The Chief Executive, Sean Harriss added:
· The Plan was based on much qualitative and quantitative evidence, looking at the borough’s needs, makeup, and performance, including the residents’ survey and other feedback mechanisms.
· There remained much work to do continue engagement with both individuals and groups.
· The Council was part of Lambeth’s infrastructure, with responsibility for a large range of services, but delivered alongside other public service providers (police, businesses, higher education, etc.). The report thus gave guidelines to develop a Plan for Lambeth with input from all organisations and communities rather than from the Council alone.
Councillor Ed Davie, Chair of the Overview and Scrutiny Committee (OSC) and Children’s Social Care Improvement Commission, added the following comments:
· The focus on greater support for the most vulnerable communities was a very welcome inclusion in the Plan
· The Equinox report, among other evidence, showed a disproportionate presence of the black community and disadvantaged groups in key indicators. The Council had made improvements, but members were keen for further progress, which the Equalities Commission would help address.
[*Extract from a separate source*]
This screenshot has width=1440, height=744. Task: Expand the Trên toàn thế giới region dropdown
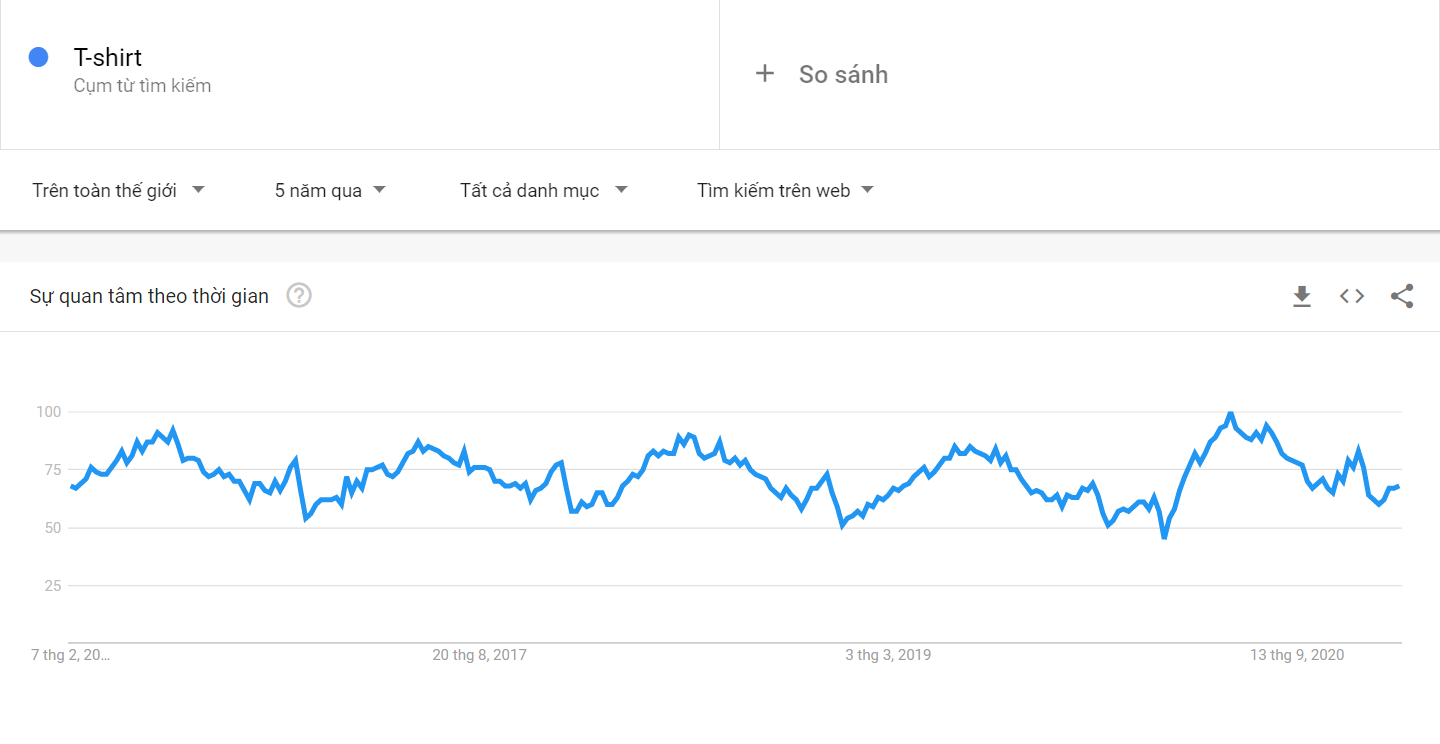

· OSC were keen to have the voices and concerns of Portuguese and Somali (and other black and minority ethnic (BME)) communities heard in development and in the delivery of the Plan.
· Other vulnerable groups included children, with a third of Lambeth’s children living in poverty and huge pressures on children’s social services. It was important to help early years along the lines identified by the Marmot report and in the Health and Wellbeing OSC.
· Leeds City Council, which had improved its children’s services from inadequate to good, had recognised that children’s social work was not done in a vacuum, but was about context, and had changed their culture by adopting the Unicef child-friendly city model, placing children at the heart of everything the Council did. One example of this was that British Gas engineers were trained to spot signs of abuse or neglect, helping reduce pressure on Council services.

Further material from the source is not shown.